I agree with Flystorms, Celestial is an inspiration.
Add me to the list Celestial's inspirees.
1) I think it is harder to get motivated in the early morning during the winter - dark, cold etc. - we want to hibernate;
2) it's really hard to keep going at full tilt x365 days/year - get your sneaks and bike out, and back off the pool so it's maybe 2 or 3 times per week (I pretty much stopped completely for 4 or 5 months and that was not a good idea - should have stayed in the pool at least a few days per week);
3) My main mojo motivator comes when I watch other swimmers in the pool from the sidelines (envy) - could be just watching live at a local AG or college meet, or a national meet on TV, or even just a practice - I wanta do it, not sit and watch. I wanta swim like Michael or Ryan, so watch a couple of meets, and I'm headed back to the pool.
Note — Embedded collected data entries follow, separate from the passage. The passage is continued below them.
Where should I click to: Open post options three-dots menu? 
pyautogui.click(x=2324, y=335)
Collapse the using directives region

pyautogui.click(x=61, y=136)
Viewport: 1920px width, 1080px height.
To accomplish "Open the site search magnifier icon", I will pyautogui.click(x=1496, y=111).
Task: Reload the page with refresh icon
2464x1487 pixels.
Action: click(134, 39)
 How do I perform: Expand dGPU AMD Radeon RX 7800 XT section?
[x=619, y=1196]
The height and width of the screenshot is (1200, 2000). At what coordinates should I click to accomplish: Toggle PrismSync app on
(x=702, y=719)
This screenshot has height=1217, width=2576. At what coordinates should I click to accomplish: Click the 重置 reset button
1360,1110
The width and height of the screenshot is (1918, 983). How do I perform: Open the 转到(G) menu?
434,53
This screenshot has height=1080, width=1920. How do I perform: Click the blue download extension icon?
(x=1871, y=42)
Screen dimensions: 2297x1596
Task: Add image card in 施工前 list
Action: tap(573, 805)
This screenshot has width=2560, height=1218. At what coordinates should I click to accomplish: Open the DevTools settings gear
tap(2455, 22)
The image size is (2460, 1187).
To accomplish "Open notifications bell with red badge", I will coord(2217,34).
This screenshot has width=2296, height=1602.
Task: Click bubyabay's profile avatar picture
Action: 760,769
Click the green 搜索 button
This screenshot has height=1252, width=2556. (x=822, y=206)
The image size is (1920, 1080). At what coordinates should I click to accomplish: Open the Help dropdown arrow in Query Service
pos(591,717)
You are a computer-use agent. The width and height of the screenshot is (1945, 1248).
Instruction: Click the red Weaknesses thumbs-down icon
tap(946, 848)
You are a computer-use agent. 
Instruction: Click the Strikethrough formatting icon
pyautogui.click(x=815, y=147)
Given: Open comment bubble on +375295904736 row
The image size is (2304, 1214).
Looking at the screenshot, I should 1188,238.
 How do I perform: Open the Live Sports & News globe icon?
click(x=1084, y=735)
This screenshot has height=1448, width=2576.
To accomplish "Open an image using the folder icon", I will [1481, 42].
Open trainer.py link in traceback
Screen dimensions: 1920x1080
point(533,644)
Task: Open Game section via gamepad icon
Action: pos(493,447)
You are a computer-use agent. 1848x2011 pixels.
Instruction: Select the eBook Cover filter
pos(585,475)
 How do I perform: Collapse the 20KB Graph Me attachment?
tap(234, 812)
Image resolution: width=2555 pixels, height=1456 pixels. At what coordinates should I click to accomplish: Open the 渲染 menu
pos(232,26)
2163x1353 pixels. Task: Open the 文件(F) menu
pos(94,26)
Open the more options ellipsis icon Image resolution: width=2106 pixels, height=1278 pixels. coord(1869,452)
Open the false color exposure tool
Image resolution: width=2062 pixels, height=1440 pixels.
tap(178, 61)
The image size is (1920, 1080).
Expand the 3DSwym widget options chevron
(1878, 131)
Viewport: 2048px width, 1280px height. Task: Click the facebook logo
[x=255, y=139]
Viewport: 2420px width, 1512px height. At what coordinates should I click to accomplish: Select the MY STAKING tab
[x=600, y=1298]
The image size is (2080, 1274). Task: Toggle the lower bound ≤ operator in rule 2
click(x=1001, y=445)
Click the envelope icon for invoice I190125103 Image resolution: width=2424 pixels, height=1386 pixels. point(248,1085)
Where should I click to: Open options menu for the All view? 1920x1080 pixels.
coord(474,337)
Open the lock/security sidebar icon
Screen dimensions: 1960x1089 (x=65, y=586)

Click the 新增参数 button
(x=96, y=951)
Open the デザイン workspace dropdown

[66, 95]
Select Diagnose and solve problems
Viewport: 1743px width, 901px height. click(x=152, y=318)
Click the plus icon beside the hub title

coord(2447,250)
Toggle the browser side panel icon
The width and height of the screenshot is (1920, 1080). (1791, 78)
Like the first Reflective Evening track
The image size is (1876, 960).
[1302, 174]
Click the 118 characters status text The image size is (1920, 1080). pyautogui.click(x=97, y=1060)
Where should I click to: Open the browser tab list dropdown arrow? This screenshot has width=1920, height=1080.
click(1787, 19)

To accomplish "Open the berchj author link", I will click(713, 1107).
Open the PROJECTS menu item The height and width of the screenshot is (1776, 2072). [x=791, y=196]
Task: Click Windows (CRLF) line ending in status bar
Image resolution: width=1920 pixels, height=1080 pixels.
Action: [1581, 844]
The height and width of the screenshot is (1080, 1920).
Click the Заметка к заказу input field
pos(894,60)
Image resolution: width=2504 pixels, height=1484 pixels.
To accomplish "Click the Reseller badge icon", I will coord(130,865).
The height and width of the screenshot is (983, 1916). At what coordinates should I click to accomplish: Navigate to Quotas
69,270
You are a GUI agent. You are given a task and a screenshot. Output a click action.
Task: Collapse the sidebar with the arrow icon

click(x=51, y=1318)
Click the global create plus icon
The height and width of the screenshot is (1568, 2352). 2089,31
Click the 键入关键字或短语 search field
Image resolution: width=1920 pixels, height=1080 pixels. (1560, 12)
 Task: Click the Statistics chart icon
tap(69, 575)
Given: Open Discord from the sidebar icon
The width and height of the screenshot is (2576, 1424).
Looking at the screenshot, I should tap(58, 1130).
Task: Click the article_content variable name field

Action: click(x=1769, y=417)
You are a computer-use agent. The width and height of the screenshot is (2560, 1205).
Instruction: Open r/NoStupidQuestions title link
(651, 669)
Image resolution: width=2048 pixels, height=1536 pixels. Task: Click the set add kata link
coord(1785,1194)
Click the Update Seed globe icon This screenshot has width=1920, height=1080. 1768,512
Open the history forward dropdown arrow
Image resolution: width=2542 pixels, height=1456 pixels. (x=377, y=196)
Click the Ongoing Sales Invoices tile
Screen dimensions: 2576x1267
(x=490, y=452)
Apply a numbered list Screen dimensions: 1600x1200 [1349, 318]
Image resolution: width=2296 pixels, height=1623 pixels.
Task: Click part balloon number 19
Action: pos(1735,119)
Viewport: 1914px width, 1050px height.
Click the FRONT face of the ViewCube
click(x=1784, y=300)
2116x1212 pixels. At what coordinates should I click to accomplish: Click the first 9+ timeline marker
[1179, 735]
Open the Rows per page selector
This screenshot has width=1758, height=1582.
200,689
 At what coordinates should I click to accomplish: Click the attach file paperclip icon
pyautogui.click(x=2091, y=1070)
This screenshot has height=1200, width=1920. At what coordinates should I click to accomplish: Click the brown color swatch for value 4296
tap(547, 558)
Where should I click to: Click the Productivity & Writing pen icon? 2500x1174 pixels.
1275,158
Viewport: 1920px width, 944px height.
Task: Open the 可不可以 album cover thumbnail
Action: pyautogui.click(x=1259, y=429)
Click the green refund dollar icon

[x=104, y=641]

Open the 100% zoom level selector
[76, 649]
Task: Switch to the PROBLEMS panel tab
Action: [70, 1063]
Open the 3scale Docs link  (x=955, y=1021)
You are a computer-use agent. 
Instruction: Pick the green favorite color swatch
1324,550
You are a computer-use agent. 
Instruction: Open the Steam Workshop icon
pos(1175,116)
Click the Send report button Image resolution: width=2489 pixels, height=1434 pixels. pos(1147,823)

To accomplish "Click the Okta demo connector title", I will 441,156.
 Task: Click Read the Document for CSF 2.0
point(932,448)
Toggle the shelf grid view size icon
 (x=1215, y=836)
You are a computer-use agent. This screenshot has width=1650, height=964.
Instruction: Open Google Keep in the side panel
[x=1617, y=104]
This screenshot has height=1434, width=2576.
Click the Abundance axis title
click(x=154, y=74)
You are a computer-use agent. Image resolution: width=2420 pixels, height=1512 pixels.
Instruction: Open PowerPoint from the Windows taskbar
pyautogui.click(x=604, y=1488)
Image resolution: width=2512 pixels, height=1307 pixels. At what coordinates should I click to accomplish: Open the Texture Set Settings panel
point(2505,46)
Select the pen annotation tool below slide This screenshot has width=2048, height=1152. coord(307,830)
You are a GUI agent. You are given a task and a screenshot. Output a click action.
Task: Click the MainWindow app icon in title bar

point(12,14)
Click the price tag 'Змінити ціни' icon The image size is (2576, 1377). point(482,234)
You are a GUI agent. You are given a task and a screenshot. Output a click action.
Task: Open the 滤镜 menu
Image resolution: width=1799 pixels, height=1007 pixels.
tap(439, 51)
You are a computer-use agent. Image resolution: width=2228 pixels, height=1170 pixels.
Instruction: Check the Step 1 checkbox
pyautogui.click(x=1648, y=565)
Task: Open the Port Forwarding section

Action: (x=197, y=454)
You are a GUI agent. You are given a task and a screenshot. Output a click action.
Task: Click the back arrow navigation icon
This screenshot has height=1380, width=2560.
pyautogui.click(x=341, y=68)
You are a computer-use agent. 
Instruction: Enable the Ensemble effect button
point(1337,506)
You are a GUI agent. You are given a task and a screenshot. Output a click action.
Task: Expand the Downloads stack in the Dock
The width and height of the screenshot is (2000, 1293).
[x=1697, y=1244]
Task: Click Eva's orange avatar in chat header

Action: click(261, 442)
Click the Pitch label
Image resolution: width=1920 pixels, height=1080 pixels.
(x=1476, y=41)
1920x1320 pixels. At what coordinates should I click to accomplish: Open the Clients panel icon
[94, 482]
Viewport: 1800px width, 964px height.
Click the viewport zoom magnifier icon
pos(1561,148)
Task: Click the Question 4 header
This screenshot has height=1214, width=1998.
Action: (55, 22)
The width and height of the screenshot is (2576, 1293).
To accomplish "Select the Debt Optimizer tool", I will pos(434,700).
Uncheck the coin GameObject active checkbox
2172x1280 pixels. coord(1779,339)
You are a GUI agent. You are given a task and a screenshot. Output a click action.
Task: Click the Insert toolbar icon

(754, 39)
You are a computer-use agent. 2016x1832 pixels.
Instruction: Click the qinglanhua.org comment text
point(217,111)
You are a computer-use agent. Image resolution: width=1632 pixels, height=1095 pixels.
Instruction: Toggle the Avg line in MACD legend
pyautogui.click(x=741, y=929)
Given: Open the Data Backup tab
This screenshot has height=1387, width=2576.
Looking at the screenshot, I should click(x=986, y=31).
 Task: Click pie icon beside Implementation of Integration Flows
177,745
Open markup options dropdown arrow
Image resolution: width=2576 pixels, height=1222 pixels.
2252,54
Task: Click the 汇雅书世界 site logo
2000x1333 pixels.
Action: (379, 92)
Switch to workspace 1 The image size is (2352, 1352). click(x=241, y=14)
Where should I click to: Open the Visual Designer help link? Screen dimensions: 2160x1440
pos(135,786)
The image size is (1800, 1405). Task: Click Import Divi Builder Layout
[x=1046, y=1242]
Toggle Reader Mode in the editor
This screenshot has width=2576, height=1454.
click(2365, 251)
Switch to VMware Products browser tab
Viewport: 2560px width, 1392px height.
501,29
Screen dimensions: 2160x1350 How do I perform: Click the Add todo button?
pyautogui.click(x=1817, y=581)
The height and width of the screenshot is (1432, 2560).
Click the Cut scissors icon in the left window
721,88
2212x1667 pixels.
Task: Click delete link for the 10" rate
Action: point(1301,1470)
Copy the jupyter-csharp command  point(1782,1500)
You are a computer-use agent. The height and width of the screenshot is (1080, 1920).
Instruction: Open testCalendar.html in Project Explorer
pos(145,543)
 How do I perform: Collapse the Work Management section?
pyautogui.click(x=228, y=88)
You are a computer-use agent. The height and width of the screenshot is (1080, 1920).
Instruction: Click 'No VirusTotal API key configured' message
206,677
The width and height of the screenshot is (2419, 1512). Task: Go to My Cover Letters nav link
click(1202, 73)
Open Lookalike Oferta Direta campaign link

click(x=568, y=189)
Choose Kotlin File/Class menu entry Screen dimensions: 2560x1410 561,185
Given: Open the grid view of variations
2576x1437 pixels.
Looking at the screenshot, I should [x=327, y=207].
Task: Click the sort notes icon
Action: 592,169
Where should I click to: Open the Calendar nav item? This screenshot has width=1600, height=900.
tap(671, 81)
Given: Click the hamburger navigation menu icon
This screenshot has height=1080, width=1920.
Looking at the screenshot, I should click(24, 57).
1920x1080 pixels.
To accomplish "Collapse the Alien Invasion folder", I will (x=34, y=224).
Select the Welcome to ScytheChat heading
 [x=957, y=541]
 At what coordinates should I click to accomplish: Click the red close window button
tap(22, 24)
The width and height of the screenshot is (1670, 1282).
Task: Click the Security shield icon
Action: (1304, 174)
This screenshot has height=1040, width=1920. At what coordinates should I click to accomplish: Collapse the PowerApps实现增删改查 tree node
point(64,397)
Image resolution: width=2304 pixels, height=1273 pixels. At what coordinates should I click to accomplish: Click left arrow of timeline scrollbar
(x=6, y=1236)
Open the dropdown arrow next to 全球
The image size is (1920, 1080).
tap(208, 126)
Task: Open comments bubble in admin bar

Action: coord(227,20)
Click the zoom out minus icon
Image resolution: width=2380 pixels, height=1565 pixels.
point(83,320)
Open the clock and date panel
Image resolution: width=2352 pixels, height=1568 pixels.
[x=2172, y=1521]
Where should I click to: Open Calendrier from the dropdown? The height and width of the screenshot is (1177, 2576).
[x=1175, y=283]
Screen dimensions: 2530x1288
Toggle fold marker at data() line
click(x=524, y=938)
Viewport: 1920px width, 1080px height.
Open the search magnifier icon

4) I haven't coached in many many years, but think that would stimulate me to keep swimming too, if it didn't take up all the available time.
To break out of stagnation, I've been trying USRPT for this training cycle. I don't claim to know where it's headed, but it's been interesting and the quality and intensity of my practices has gone way up.
I tried that yesterday, and you're right, it's fun!
Well, everybody, I think I'm back (that was fast, right?). You all had great advice, but just to clarify (and possibly reassure myself) I had not lost my love of swimming, just my desire to push myself to swim HARD and FAST. (Of course, fast is relative, of course.).
I think that I have very specific training condition requirements that must be met: cool water, clean pool, and it also helps to have someone close to my speed, that I might have a chance to beat every now and then. It is very demoralizing to have people beat the socks off you day after day. Imagine always having Ryan Lochte as a lane mate; even tho he's a really nice guy, and I must say, nice to look at, it wouldn't help either of us to be training partners. I am impressed by those who seem able to push themselves to the limit every day, no matter what the conditions. I think this is a symptom of getting old. I am becoming "set in my ways", like my father, and I am a bit grumpy if things aren't the way I like them. Thank you all for your helpful and kind comments. And Flystorm, you inspire me, too! I can't wait to meet you at the San Antonio Nationals next Spring!
I agree with Flystorms, Celestial is an inspiration.
Now for that second helping of cheesecake.
If it's chocolate, I'll join you! :dinner:
While I'm at it, I'm jumpin' in with those of you who have been inspired by Celestial! It is always great to see her at swim meets!